Improvisation should be almost all in the learning process – continuous and progressive – and grabbing the inspiration that brings forth something inedited and “scandalous.”
To that which redefines the sound environment and gives it meaning.
If it becomes a code, it turns into a stereotype; exactly like a pop song.
It almost always becomes an inventory of patterns: wouldn’t it be better to develop the more interesting ones?
11. How do you see the international ‘improvisational’ scene?
I have a partial culture about it.
I have somewhat of a shaky opinion of contemporary music, of course rock, historically avant-garde,
the popular songs and other, folk, jazz, etc.
12. What is this opinion and who is it directed towards? Can you clear up your musical tastes for me?

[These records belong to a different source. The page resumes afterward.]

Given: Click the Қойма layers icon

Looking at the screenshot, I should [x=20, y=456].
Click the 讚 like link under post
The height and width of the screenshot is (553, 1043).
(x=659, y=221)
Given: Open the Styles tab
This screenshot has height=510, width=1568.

Things happen with new digital means and at least it’s easier to find them now.
I was listening to an Asian woman who worked in Poland, she was very young, Ayane Yamanaka, and I found it fascinating that – while writing for a piece – she managed to capture exactly the sounds of tics, of yelps, of domestic technology which by now has invaded us all. There is parallel contemporary music, some official, some post-rock, which is exploring similar paths.
In the so-called “Bel Paese”, after thirty years of cultural degradation, there is an interesting tradition, alive and well, of research.
I see Kathodik, I read the physical address in Macerata and I think “a Voyage that never ends,” by Scodanibbio…
As far as pop references I am also quite an omnivore yet I have the bad attitude of never being able to handle the so-called “prophets of the obvious.”
I still believe in the fact that in that area you must be ugly, dirty and evil.
So, I am very attached to these genres, or categories of the soul, that are defined as “black music,” and heavy metal.
Which usually go on completely without a care in the world as to good taste or decorum.
12. The classic final question you can never avoid: How do you see your future, music, life, all the rest?
I think I’m right in the midway of this our mortal life and I don’t complain
I’ve done well so far.
Something always happens, some sort of meeting, that opens a window, a new opportunity.
I have other projects to do and we’ll see if I end up doing them.
As Frigyes Karinthy once wrote: “Reality is a product of human fantasy.”
The rest is just extra change.
* La Scarzuola is a construction developed by the artist and architect Tomaso Buzzi, in Montegiove in the comune of Montegabbione in Terni province (n. d. r.)